# Session 09

[![Open and Execute in Google Colaboratory](https://colab.research.google.com/assets/colab-badge.svg)](https://colab.research.google.com/github/astrojuanlu/ie-mbd-python-data-analysis-i/blob/main/sessions/Session%2009.ipynb)

- Tabular data with pandas DataFrames
- Slicing and indexing pandas DataFrames
- Filtering pandas DataFrames
- 1-dimensional data: pandas Series

## Tabular data with pandas `DataFrame`s

pandas is the most widely used Python library to read and manipulate tabular data. Its most important object is the `DataFrame`, which represents a rectangular table of rows and columns.

To start using pandas, you need to import it first. The most common way to import pandas is this:

In [None]:
import pandas as pd

All the pandas functions will be accessible under the `pd` alias:

In [None]:
pd.__version__

`DataFrame` objects are rectangular tables formed by a number of columns. Each column can have a different `dtype`, but all of them must have the same number of rows.

`DataFrame` objects can be created with the `DataFrame()` initializer, but in most cases they will appear as a result of other function or method calls, for example `pandas.read_csv`:

In [None]:
df = pd.read_csv(
    "https://github.com/astrojuanlu/ie-mbd-python-data-analysis-i/"
    "raw/main/data/titanic.csv"
)
# df = pd.read_csv("national_covid19.csv", index_col="date")  # You can specify the index column

It's a good practice to display the first few rows of the `DataFrame` right after opening it:

In [None]:
df.head()

Notice that you can retrieve the `dtypes` of the `DataFrame` (it's no longer a single `dtype`!) as well as a few other important properties:

In [None]:
df.dtypes

In [None]:
df.shape

Some clarifications:

- The `object` dtype means something pandas couldn't parse. Could be a string, a string representing a date, or something completely different. In most cases it means `str`, but be careful when they appear.
- `float64` is similar to `int64`: a floating point value with 64 bits of precision.
- `NaN` means "Not a Number" and in general it means "missing value". In following sessions you will see how to effectively handle missing values, and what do they mean.

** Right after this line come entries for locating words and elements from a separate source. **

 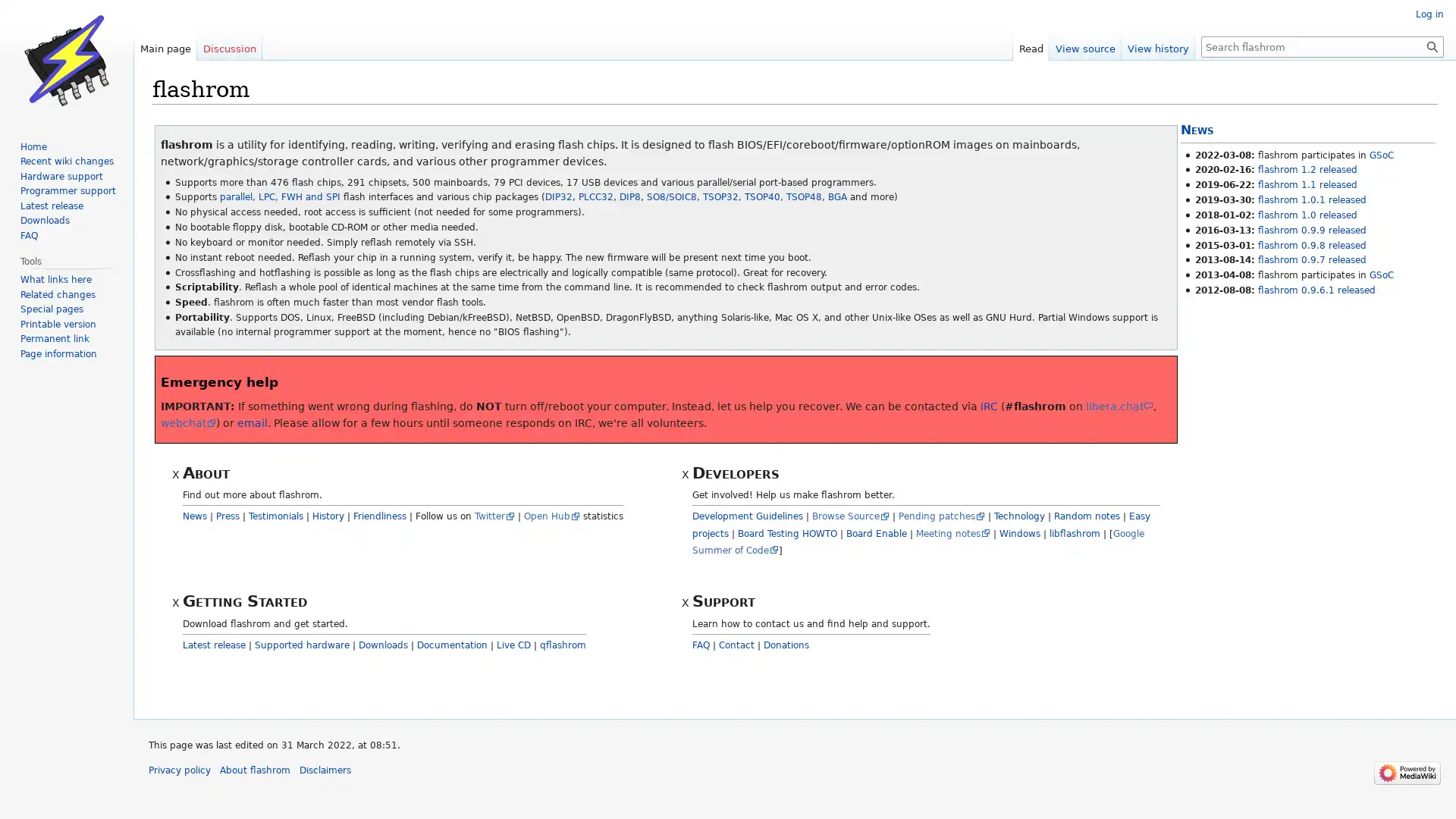 I want to click on Go, so click(x=1432, y=46).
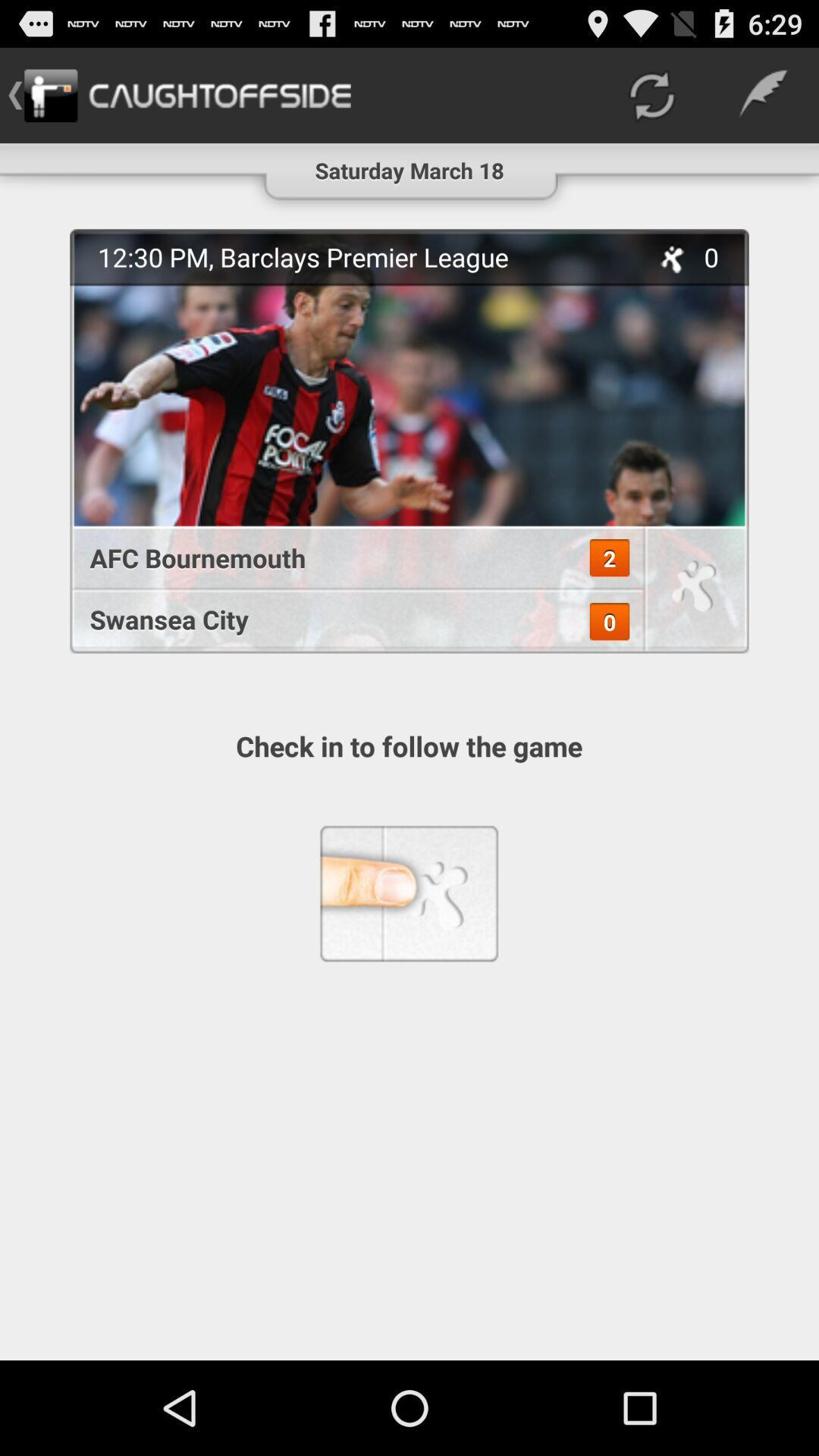 This screenshot has height=1456, width=819. What do you see at coordinates (608, 557) in the screenshot?
I see `2` at bounding box center [608, 557].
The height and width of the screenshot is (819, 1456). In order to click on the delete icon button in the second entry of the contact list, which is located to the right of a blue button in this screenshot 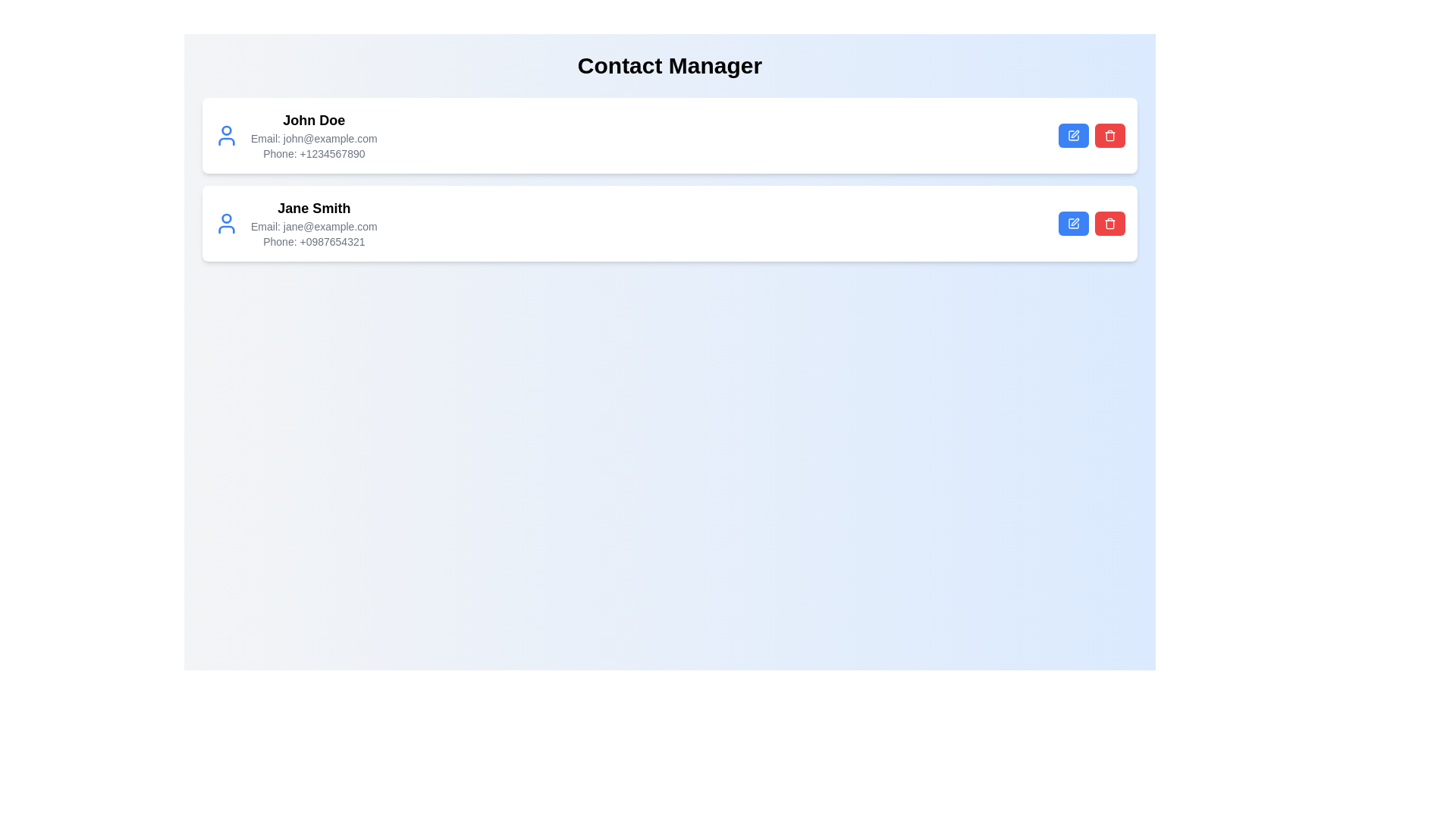, I will do `click(1110, 134)`.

`DataFrame` objects have a large number of methods as well:

In [None]:
df.describe()

Notice that `object` columns are excluded. To include them all:

In [None]:
df.describe(include="all")

## Exercises

### 1. CSV reading

Read the `grandes-tenedores-madrid.csv` file and display
- number of rows,
- number of columns,
- dtypes of the columns,
- and the first five rows

Tip: The path is `https://github.com/astrojuanlu/ie-mbd-python-data-analysis-i/raw/main/data/grandes-tenedores-madrid.csv`

Data source: https://datos.civio.es/dataset/megatenedores-de-la-comunidad-de-madrid/

## Indexing

To extract a single column, use the indexing syntax, like you would do with a dictionary:

In [None]:
df["Name"]

For anything else (retrieving a slice of columns, slicing both rows and columns), use the `.loc` accessor instead:

In [None]:
df.loc[:, "Age":]  # All rows, from the "Age" column to the last one

In [None]:
df.loc[:5, ["SibSp", "Parch"]]  # Rows up to the one with the index 5 inclusive, columns "SibSp" and "Parch" only

In [None]:
df.loc[
    [100, 110],  # Rows labeled 100 and 110
    ["Fare", "Cabin"]
]

Notice that these methods work for _any_ `DataFrame`. For example, the result of `.describe()` is _also_ a `DataFrame`!

In [None]:
stats = df.describe()
stats

In [None]:
type(stats)

In [None]:
stats.loc["min":"max", ["Age", "Pclass"]]

## Selection

Filtering a `DataFrame` according to some condition is also done with the `.loc` accessor. For this, you can leverage the fact that operations between pandas `DataFrame` or `Series` objects and Python scalars are broadcasted automatically. In other words: operations are performed in sequence for all the elements of the pandas object.

In [None]:
3 > 100  # Returns False

In [None]:
df["Fare"] > 100  # Returns a Series of boolean values

Does the previous `Series` contain any `True` value? You can check with the `.any()` method:

In [None]:
fare_filter = df["Fare"] > 100
fare_filter.any()

In [None]:
fare_filter.dtype

You can use this filter or mask inside `.loc` to select a subset of rows:

In [None]:
df.loc[fare_filter]

Combining filters requires some care, because the usual boolean Python operators don't work:

In [None]:
(3 > 100) and (3 < 1_000)

In [None]:
(df["Fare"] > 100) and (df["Fare"] < 1_000)  # Fails!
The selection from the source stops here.